┌─ Supplied entries

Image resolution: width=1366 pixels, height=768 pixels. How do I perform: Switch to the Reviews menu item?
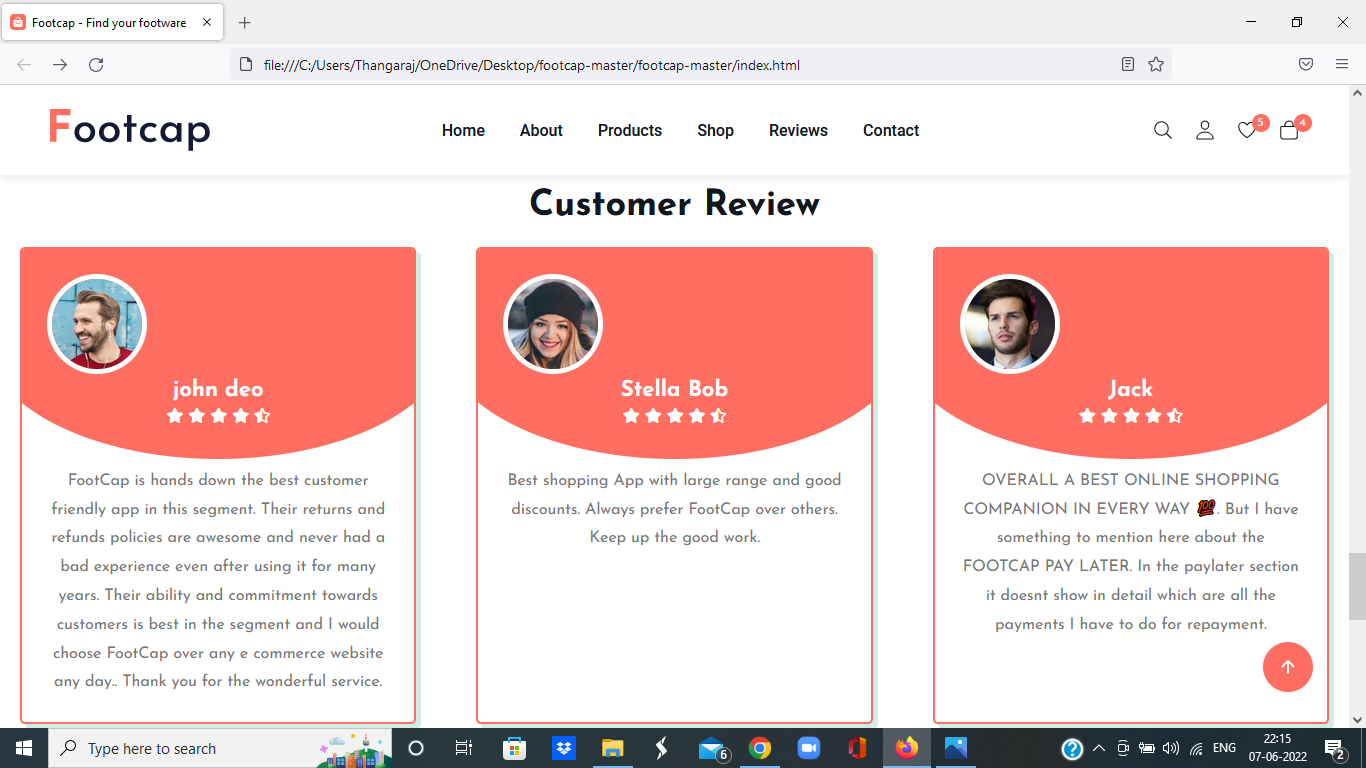click(798, 130)
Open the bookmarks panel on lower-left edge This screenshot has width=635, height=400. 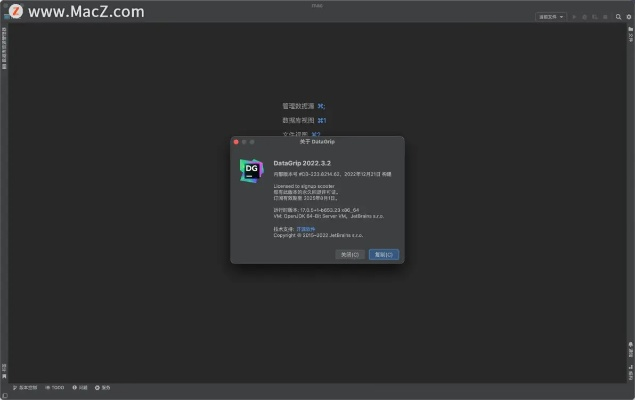click(4, 368)
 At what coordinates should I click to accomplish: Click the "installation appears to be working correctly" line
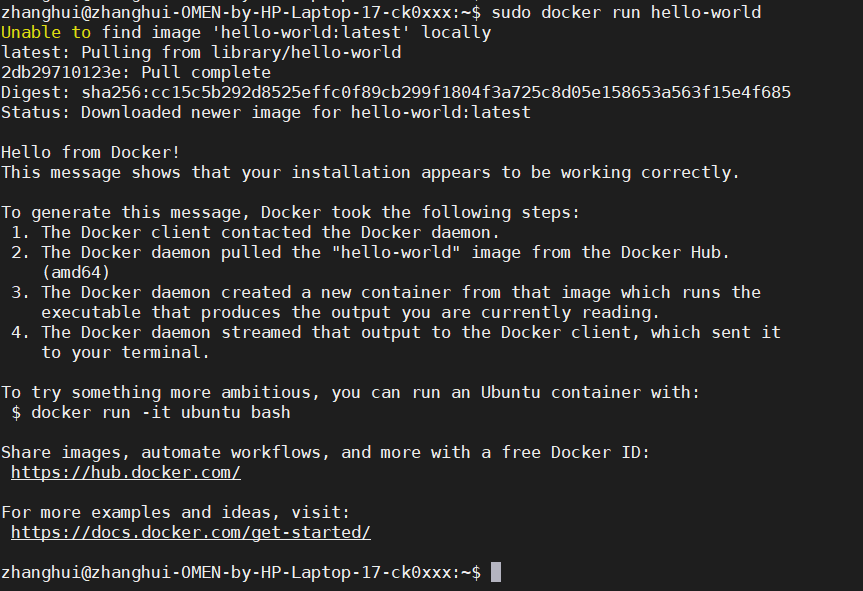point(370,172)
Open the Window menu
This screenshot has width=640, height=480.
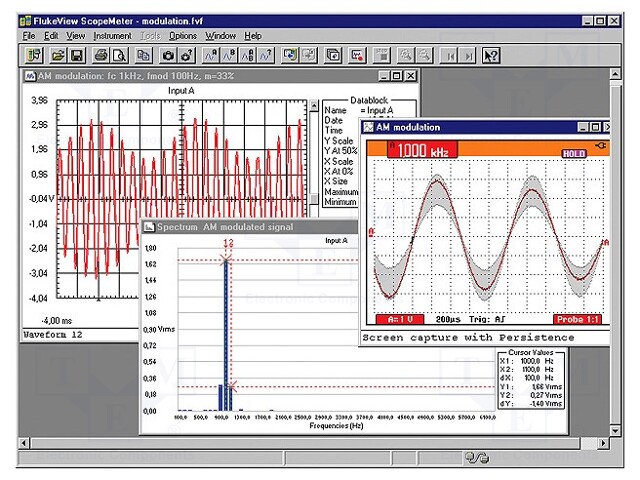tap(221, 35)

└─

**Required action:** Starting at the line that contains "Open the Window menu", return every line through the end of the records above exactly as written, and return no pictures.

**Exercise solution:**
Open the Window menu
This screenshot has width=640, height=480.
tap(221, 35)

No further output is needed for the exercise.